**What you have to do**
Look below for the line containing "Our authentication service (59, 1850)"; from there through the line containing "Giorgio Armani Shirts (76, 1585)", both lines included, please set down each line exactly and nothing else.

**Data under study**

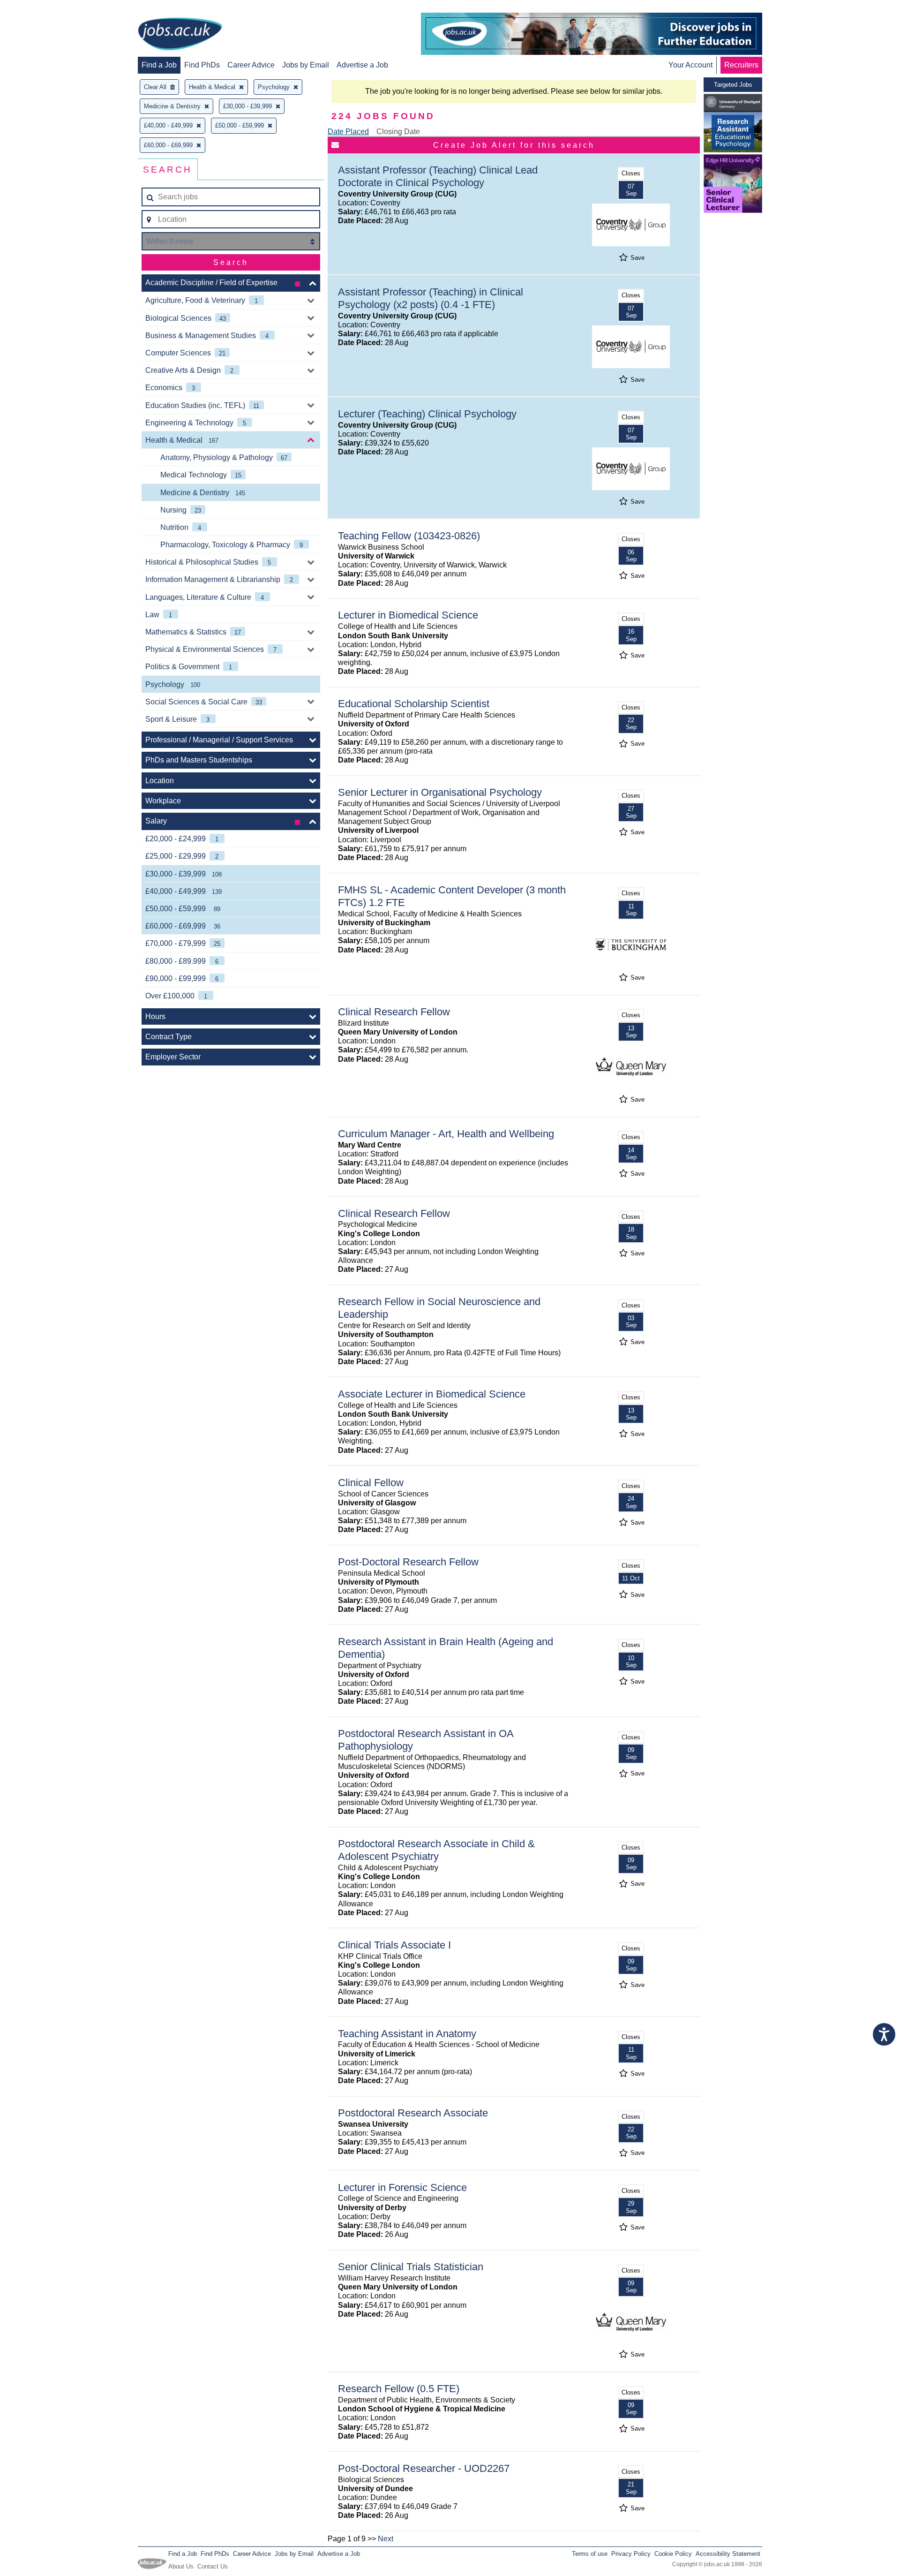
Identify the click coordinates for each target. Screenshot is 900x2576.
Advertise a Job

---

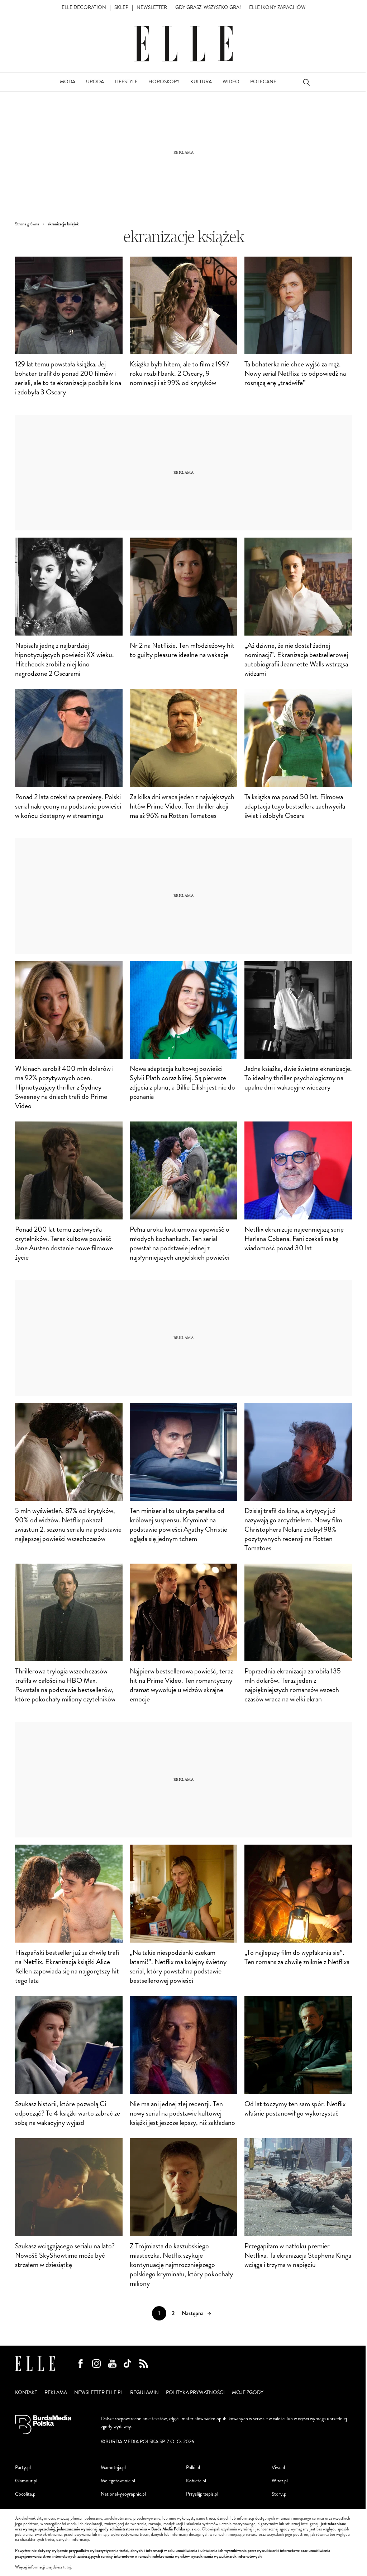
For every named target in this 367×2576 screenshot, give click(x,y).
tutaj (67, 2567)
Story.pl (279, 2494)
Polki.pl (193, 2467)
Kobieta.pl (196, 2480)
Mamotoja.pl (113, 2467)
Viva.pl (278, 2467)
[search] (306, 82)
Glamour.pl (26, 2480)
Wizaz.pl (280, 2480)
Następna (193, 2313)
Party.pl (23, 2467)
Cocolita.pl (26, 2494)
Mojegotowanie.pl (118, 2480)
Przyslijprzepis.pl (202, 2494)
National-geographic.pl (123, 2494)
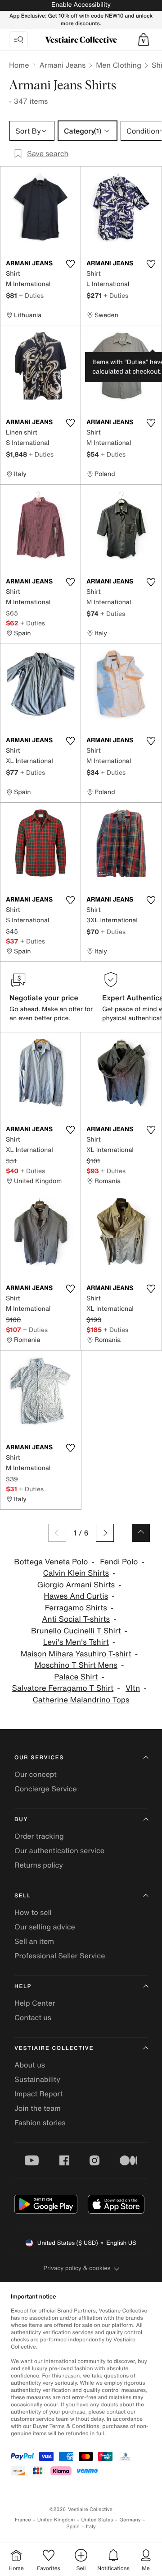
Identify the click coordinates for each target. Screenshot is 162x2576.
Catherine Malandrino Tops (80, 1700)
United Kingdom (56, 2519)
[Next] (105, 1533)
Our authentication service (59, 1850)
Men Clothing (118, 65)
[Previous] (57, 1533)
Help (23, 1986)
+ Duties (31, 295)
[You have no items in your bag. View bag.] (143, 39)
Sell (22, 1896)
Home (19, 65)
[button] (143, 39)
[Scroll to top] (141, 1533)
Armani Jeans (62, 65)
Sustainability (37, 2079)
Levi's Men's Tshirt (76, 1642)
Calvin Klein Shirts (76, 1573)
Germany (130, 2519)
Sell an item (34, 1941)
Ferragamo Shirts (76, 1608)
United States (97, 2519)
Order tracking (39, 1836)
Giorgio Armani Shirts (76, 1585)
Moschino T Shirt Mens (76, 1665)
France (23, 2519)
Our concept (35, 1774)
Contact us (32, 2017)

**Solution to the problem**
Our authentication service (59, 1850)
Men Clothing (118, 65)
[Previous] (57, 1533)
Help (23, 1986)
+ Duties (31, 295)
[You have no items in your bag. View bag.] (143, 39)
Sell (22, 1896)
Home (19, 65)
[button] (143, 39)
[Scroll to top] (141, 1533)
Armani Jeans (62, 65)
Sustainability (37, 2079)
Levi's Men's Tshirt (76, 1642)
Calvin Klein Shirts (76, 1573)
Germany (130, 2519)
Sell an item (34, 1941)
Ferragamo Shirts (76, 1608)
United States (97, 2519)
Order tracking (39, 1836)
Giorgio Armani Shirts (76, 1585)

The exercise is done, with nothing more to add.